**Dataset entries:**
——————————

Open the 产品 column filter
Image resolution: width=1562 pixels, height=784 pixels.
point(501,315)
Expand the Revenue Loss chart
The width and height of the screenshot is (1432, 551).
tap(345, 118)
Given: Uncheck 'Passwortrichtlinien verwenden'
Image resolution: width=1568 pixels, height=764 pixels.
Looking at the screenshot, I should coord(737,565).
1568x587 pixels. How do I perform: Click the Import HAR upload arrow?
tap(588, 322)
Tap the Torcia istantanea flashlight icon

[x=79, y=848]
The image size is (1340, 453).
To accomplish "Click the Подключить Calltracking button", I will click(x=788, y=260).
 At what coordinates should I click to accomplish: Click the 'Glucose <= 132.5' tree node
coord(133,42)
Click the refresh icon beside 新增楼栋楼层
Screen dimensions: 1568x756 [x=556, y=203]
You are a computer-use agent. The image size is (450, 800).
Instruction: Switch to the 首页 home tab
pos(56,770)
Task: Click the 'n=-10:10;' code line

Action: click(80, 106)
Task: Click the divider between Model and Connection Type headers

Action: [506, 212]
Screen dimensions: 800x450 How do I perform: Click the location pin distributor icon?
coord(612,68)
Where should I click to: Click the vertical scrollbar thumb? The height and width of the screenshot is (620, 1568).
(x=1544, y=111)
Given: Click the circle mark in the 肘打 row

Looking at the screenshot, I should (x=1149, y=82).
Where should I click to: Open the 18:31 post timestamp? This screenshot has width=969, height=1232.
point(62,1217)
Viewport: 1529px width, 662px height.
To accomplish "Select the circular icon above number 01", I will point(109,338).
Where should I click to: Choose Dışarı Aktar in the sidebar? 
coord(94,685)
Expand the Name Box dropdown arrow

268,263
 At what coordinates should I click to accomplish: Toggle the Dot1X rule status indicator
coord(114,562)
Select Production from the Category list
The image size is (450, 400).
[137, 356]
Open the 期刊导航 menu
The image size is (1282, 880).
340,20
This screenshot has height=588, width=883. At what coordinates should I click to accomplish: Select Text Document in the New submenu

——————————

**PROBLEM DETAILS:** Please copy each of the items above line for line, with no changes.

**RESULT:**
Open the 产品 column filter
Image resolution: width=1562 pixels, height=784 pixels.
point(501,315)
Expand the Revenue Loss chart
The width and height of the screenshot is (1432, 551).
tap(345, 118)
Given: Uncheck 'Passwortrichtlinien verwenden'
Image resolution: width=1568 pixels, height=764 pixels.
Looking at the screenshot, I should coord(737,565).
1568x587 pixels. How do I perform: Click the Import HAR upload arrow?
tap(588, 322)
Tap the Torcia istantanea flashlight icon

[x=79, y=848]
The image size is (1340, 453).
To accomplish "Click the Подключить Calltracking button", I will click(x=788, y=260).
 At what coordinates should I click to accomplish: Click the 'Glucose <= 132.5' tree node
coord(133,42)
Click the refresh icon beside 新增楼栋楼层
Screen dimensions: 1568x756 [x=556, y=203]
You are a computer-use agent. The image size is (450, 800).
Instruction: Switch to the 首页 home tab
pos(56,770)
Task: Click the 'n=-10:10;' code line

Action: click(80, 106)
Task: Click the divider between Model and Connection Type headers

Action: [506, 212]
Screen dimensions: 800x450 How do I perform: Click the location pin distributor icon?
coord(612,68)
Where should I click to: Click the vertical scrollbar thumb? The height and width of the screenshot is (620, 1568).
(x=1544, y=111)
Given: Click the circle mark in the 肘打 row

Looking at the screenshot, I should (x=1149, y=82).
Where should I click to: Open the 18:31 post timestamp? This screenshot has width=969, height=1232.
point(62,1217)
Viewport: 1529px width, 662px height.
To accomplish "Select the circular icon above number 01", I will point(109,338).
Where should I click to: Choose Dışarı Aktar in the sidebar? 
coord(94,685)
Expand the Name Box dropdown arrow

268,263
 At what coordinates should I click to accomplish: Toggle the Dot1X rule status indicator
coord(114,562)
Select Production from the Category list
The image size is (450, 400).
[137, 356]
Open the 期刊导航 menu
The image size is (1282, 880).
340,20
This screenshot has height=588, width=883. At what coordinates should I click to accomplish: Select Text Document in the New submenu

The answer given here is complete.